(by Michael Lavine)
In the old days, when I was in graduate school, inference and model assessment relied heavily on numerical summaries like F-tests, t-tests, Bayes factors, and many others. But some of my professors made a point of assessing models and making inferences graphically, rather than, or maybe in addition to, numerically.
I found their arguments convincing and thought the field of statistics was moving in that direction. I was wrong. These days the field of statistics relies heavily on numerical summaries like AIC, BIC, FDR, MCMC output, and others. We’ve replaced one set of quantities with another, but haven’t given up our reliance on numerology.
Recently, my own work reminded me of the hazards of numerology. My students were computing AIC and BIC to compare models for binary regression. Rather than present the full story here, I will use an artificial data set to illustrate the problem we found.

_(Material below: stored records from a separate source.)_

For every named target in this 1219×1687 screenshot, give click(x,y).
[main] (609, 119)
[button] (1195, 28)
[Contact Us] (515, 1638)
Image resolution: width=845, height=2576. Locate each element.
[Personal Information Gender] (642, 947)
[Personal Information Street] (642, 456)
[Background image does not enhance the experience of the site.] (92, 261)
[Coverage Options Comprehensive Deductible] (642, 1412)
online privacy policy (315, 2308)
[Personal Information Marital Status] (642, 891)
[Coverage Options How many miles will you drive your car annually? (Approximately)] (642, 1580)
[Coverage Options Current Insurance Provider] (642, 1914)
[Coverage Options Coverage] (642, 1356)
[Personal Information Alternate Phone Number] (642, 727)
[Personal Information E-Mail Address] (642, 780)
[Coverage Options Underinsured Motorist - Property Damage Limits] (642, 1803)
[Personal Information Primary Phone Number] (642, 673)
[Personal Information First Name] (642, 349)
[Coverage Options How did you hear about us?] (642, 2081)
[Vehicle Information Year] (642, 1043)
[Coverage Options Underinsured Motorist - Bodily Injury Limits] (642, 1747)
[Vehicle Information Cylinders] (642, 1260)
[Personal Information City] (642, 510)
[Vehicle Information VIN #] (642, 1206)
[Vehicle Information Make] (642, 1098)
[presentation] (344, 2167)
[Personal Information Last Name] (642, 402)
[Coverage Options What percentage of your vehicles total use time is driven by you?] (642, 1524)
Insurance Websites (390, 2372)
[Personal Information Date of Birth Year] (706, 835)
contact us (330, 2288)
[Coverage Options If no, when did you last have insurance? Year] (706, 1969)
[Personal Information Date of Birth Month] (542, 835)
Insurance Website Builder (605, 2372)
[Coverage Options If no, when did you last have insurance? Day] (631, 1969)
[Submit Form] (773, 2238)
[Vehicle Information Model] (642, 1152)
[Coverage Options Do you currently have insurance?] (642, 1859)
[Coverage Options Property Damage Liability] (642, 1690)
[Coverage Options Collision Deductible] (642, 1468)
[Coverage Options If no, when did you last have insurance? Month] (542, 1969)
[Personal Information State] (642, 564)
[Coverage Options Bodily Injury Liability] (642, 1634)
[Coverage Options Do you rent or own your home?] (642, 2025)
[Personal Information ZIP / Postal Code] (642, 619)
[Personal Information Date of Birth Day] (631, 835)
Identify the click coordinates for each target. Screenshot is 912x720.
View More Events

A binary response Y depends on a covariate X. We will compare two logistic regression models: Model 1, where X enters linearly, and Model 2, where X enters quadratically. The AIC values are about 1028 and 1020, for Models 1 and 2, respectively. Apparently, Model 2 wins. Traditional tests agree: the p-value for the quadratic term in Model 2 is less than 0.01.
Figure 1 below shows one way to assess the models graphically. The data points are sorted according to their fitted values, then binned. For each bin, Figure 1 plots the average fitted value on the x-axis and the average observed value (proportion of 1’s) on the y-axis. Model 1 is on the left; Model 2 on the right. For good models, points should lie close to the line. Here, there’s little to choose between the two models.
Figure 2 belows show another graphical assessment; it plots fitted values from Model 2 vs. fitted values from Model 1. Points where Y=0 are on the left; Y=1 is on the right. Most points lie near the diagonal line, showing that the two models agree. But one point, call it A, is far from the line; for that point, Model 1 has a large fitted value while Model 2 has a moderate fitted value. That point happens to have Y=0, so p(A | Model 1) / p(A | Model 2) is small. Point A makes a large contribution to the likelihood ratio and may be driving the numerical comparison between the models.
To investigate further, Figure 3 below shows each point’s contribution to the loglikelihood ratio; i.e., log [ p(y | Model 1) / p(y | Model 2) ]. Points are jittered vertically for clarity. Most points have a likelihood ratio near 0, but one point, A, is far from 0. That point dominates the log likelihood ratio and therefore dominates any numerical summary, like AIC, BIC, DIC, or deviance, based on the likelihood ratio. If that point were removed, the AIC values would be about 1044 and 1045 for models 1 and 2 respectively, and the p-value for comparing models would be around 0.4. In fact, without point A, Model 1 is correct: I constructed the data by generating 1000 points from Model 1, then adding point A.
If this were a real application, and if I strongly believed my models, I might take the likelihood function seriously and prefer Model 2. But in a real application, I wouldn’t strongly believe my models. Whatever the eventual conclusion, relying on numerology obscures, rather than illuminates, an interesting feature.
If you want to play with this example, here’s how I generated the data and fit the models in R.
npts <- 1000
data <- data.frame ( x = runif(npts,0,2.5) )
data$y <- rbinom ( npts, 1, invlogit(data$x) ) # Model 1 is correct for these 1000 points
data <- rbind ( data, c ( x = 7, y=0 ) ) # One point is added
fit1 <- glm ( y ~ x, family = binomial, data = data )
fit2 <- glm ( y ~ x + I(x^2), family = binomial, data = data )